EXERCISE REQUIREMENTS:
A – Answer these questions using the data cleaning workshop text:
(i) How many authors are listed?
(ii) Which tool is named for the data extraction step?
(iii) Which step comes right after "Impute missing values" in the table of contents?
B – Continue the data cleaning workshop text from where it stops.

EXCERPT TO READ:

┄┄┄┄┄┄┄┄┄┄

![logo](https://github.com/CitrineInformatics/community-tools/blob/master/templates/fig/citrine_banner_2.png?raw=true)

# Data Cleaning Workshop

*Authors: Enze Chen, Anirudh Kashyap, Chris Borg, Malcolm Davidson, Zachary del Rosario*

This notebook walks through a data extraction, formatting, and validation exercise where we progressively spot errors in our data and fix them to improve model quality.

### Learning outcomes
By working through this notebook, you will be able to:
* Understand proper data formatting for machine learning (ML).
* Identify common challenges and errors when working with materials data.
* Use standard programming tools to extract, format, and validate data for ML.


## Table of Contents
0. [Imports](#Python-package-imports)
1. [Inspect data](#Step-1:-Load-and-inspect-the-data)
1. [Extract data](#Step-2:-Data-extraction-with-Tabula)
1. [Standardize headers](#Step-3:-Standardize-the-column-headers)
1. [Impute missing values](#Step-4:-Impute-missing-values)
1. [Generate formula](#Step-5:-Generate-a-chemical-formula)
1. [Visualize data](#Step-6:-Visualize-the-data)

┄┄┄┄┄┄┄┄┄┄

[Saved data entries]
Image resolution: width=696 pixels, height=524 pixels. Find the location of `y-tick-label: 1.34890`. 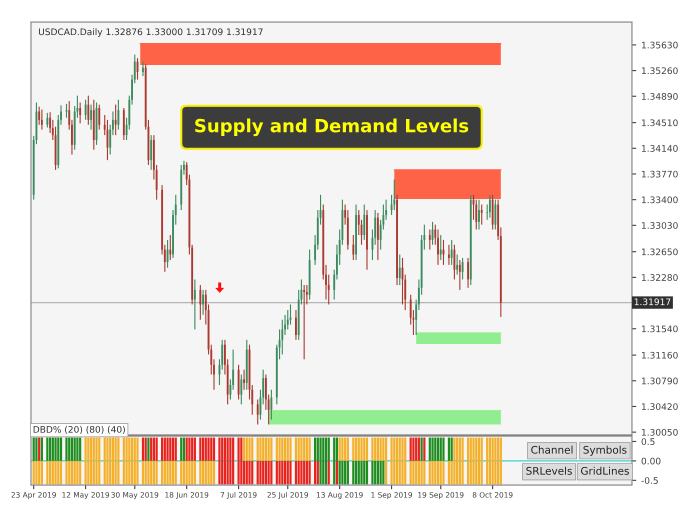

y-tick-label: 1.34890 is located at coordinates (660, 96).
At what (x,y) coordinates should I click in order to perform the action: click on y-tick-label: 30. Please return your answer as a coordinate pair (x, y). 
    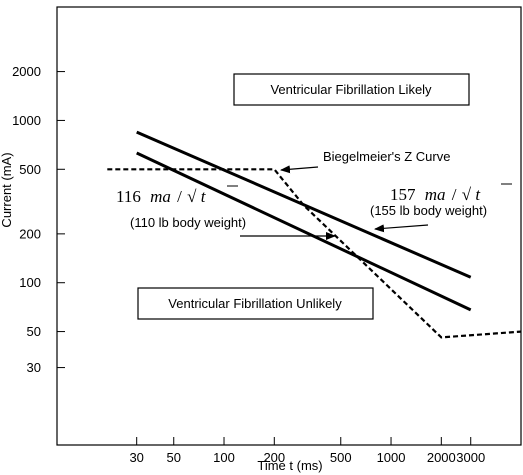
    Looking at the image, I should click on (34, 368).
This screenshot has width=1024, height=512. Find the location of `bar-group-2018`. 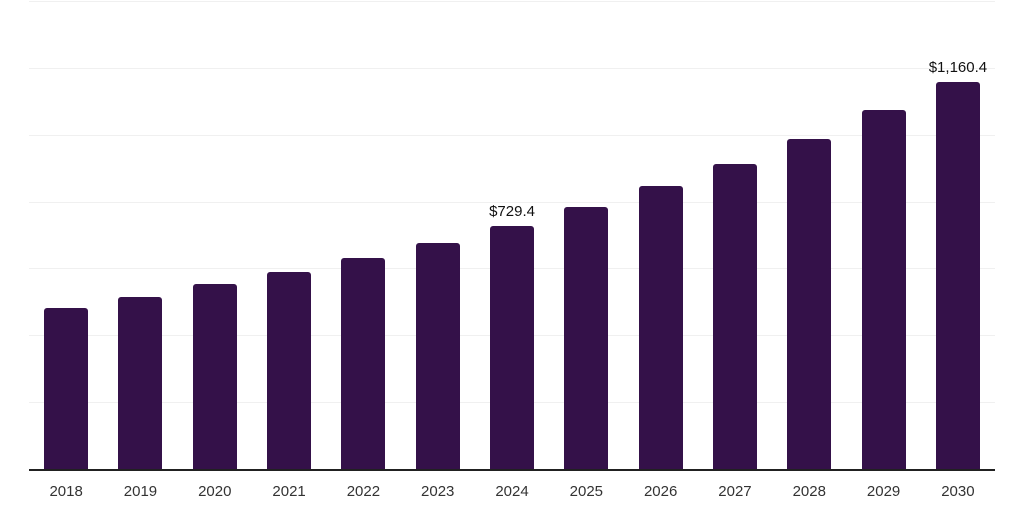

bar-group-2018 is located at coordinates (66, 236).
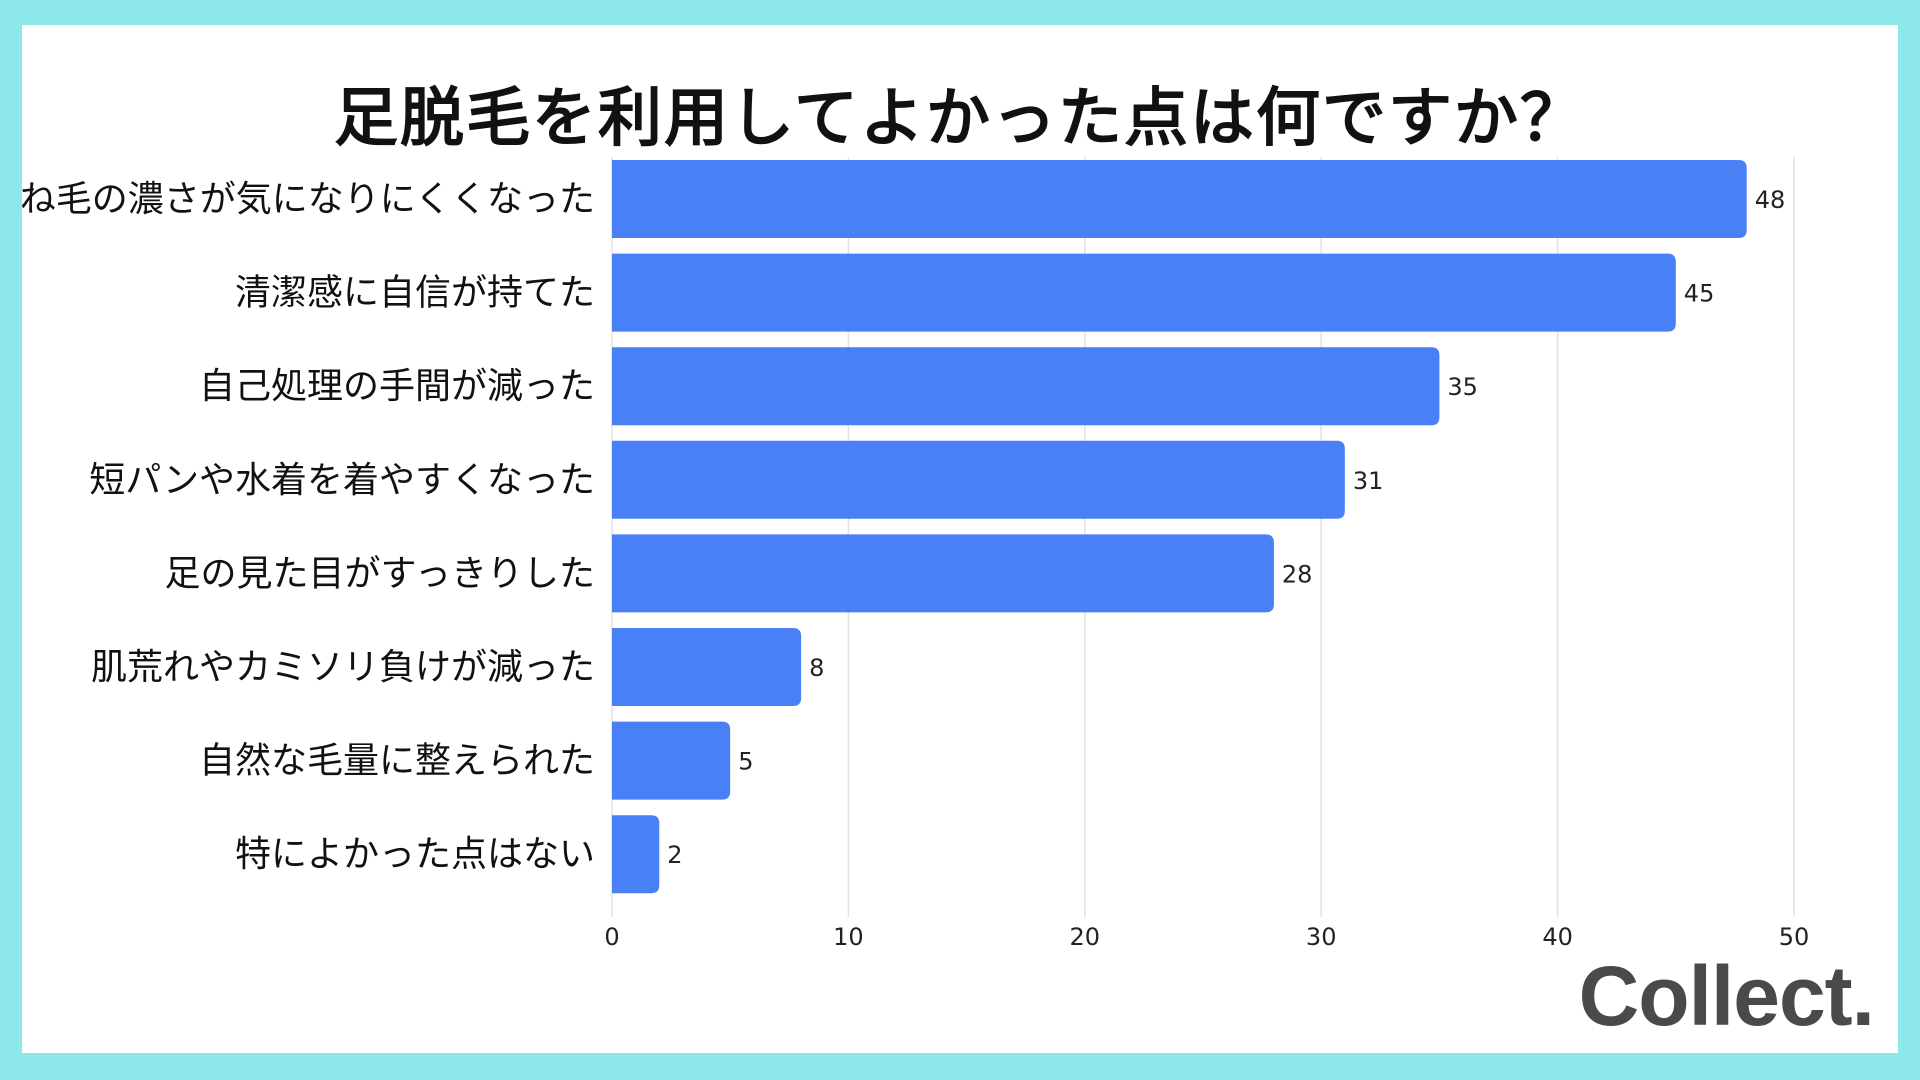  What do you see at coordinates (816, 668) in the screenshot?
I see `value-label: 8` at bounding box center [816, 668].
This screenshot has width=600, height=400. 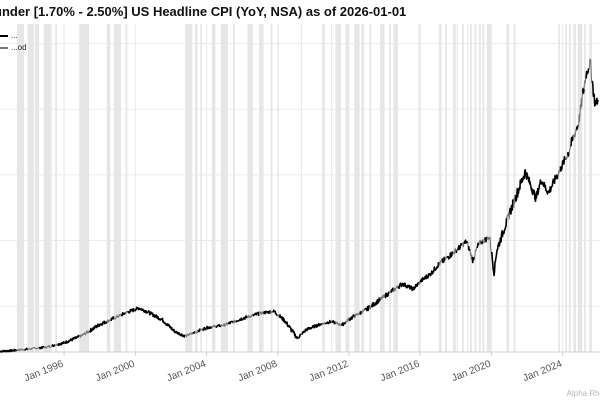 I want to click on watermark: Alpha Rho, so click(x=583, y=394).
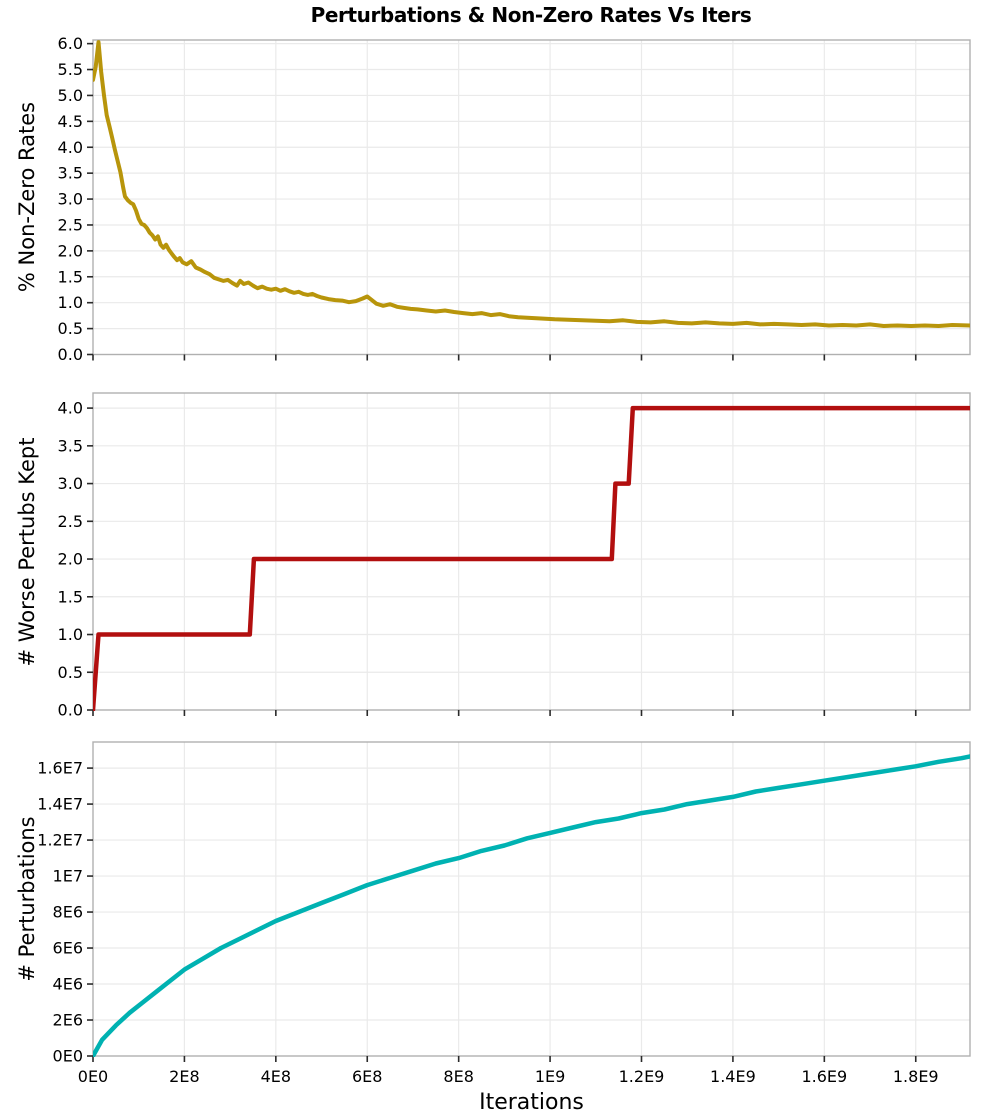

┄┄┄┄┄┄┄┄┄┄

EXERCISE ANSWERS:
A –
(i) Five
(ii) Tabula
(iii) Generate formula (Step 5: Generate a chemical formula)

B –
1. [Correct data](#Step-7:-Correct-the-data-by-consulting-a-reference/expert)
1. [Upload data](#Step-8:-Upload-the-data-to-Citrination)

## Python package imports
We will handle all the imports up front so errors can be caught right away. Many of the methods below are written and documented in `helper_functions.py`. Please refer to that file if you would like to learn about the implementation details.

In [None]:
# IPython magic settings
%load_ext autoreload
%autoreload 2
%matplotlib inline

# Third-party packages
import pandas as pd              # library for working with tabular data
import matplotlib.pyplot as plt  # library for visualizing data
from workshop_utils import *   # Python file we wrote with helper functions


## DATA EXTRACTION

## Step 1: Load and inspect the data

[Back to ToC](#Table-of-Contents)

Whenever you get data, it's always a good idea to look at the contents and structure. Using the [`pandas`](https://pandas.pydata.org/) package, we will:
1. Read in the CSV file with the `read_csv()` function.
2. Store it in a [`DataFrame`](https://pandas.pydata.org/pandas-docs/stable/reference/api/pandas.DataFrame.html).
3. Print out the first $n$ rows as a sanity check with the `head(n=)` method.

Today we will *use* the pandas package, while tomorrow we'll learn it in greater detail.

In [None]:
# Load and inspect the data
pd.set_option('display.max_columns', 500)  # do not truncate columns

df1 = pd.read_csv(os.path.join('data', 'messy_data.csv'))

# Display the first 5 rows
df1.head(5)


### Q1: Inspect the raw data
Is there anything about the above DataFrame that looks concerning? Make at least two observations about the data above.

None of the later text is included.